Scientific classification
- Kingdom: Animalia
- Phylum: Arthropoda
- Class: Insecta
- Order: Hemiptera
- Suborder: Auchenorrhyncha
- Infraorder: Fulgoromorpha
- Family: Nogodinidae
- Subfamily: Nogodininae
- Tribe: Nogodinini
- Genus: †Tainosia Szwedo & Stroiński, 2001
- Species: †T. quisqueyae
- Binomial name: †Tainosia quisqueyae Szwedo & Stroiński, 2001

= Tainosia =

- Authority: Szwedo & Stroiński, 2001
- Parent authority: Szwedo & Stroiński, 2001

Extinct genus of true bugs

Tainosia is an extinct monotypic genus of planthopper in the Nogodinidae subfamily Nogodininae and at present, it contains the single species Tainosia quisqueyae. The genus is solely known from the early Miocene, Burdigalian stage, Dominican amber deposits on the island of Hispaniola.

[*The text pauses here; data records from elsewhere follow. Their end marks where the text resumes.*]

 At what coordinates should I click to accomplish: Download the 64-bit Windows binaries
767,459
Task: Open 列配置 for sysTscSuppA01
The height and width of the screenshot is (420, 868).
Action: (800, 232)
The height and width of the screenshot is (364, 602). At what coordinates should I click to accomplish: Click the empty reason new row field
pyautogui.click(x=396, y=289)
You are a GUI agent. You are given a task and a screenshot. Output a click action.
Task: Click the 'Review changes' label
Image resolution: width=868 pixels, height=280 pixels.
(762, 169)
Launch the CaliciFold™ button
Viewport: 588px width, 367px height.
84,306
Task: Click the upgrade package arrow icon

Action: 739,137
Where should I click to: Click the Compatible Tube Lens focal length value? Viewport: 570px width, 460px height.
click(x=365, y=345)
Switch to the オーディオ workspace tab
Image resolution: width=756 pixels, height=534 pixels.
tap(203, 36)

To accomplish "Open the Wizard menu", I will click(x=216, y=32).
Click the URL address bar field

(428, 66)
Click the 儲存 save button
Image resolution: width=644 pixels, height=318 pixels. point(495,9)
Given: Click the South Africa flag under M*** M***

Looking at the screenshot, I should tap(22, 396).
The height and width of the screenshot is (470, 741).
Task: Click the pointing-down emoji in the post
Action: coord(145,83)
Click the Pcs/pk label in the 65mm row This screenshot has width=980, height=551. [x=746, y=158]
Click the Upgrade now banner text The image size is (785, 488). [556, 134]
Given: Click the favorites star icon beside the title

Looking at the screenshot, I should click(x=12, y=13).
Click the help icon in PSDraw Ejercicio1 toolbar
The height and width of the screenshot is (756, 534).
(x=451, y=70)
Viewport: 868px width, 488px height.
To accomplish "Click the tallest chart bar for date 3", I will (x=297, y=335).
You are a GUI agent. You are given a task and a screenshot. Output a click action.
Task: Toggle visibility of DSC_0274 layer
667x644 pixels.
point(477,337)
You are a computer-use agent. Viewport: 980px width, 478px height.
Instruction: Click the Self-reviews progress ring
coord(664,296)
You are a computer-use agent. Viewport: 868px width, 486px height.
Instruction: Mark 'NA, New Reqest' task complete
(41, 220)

==History and classification==
Tainosia quisqueyae is known only from one fossil, the holotype, number "BMNH Pal. PI II 62". It is a single individual of indeterminate sex preserved in a clear orange amber specimen. The specimen is mostly complete, though the right tegmen torn, and the hind legs are partly destroyed. The insect was entombed while in resting posture, with both the hemelytra and hindwings mostly closed. The amber is currently residing in the Department of Palaeontology paleoentomology collections of the Natural History Museum in London, England. T. quisqueyae was first studied by Jacek Szwedo and Adam Stroiński, with their 2001 type description being published in the journal Genus. The generic name "Tainosia" was coined by Jacek Szwedo and Adam Stroiński in reference to the Tainos people who were native to Hispaniola and other islands of the Greater Antilles. The specific epithet "quisqueyae" was designated in honor of one of the original names for Hispaniola, "Quisqueya". As with the extinct Tonocatecutlius gibsoni, T. quisqueyae is placed in the Nogodininae tribe Nogodinini. All other extinct members of the family Nogodinidae currently described from the Americas are restricted to the subfamily Nogodininae.

==Description==
Tainosia quisqueyae is 14.4 mm in length and has a wing length of 8.73 mm. Though similar to the related genus Tonocatecutlius known from Mexican amber, there are several notable differences between the genera. Tonocatecutlius has a mesonotum which is smooth and uninterrupted, while Tainosia has a mesonotum that bears anterolateral carinae. The forewing of Tainosia has a costal cell and clavus without transverse veinlets, while Tonocatecutlius has a costal cell and clavus crossed by veinlets. Similar to Tonocatecutlius is the network of veins crossing the upper half of the tegmen. The tegmen is semi-hyaline with faint but distinct color patterning present, the hindwing is hyaline and without any patterning.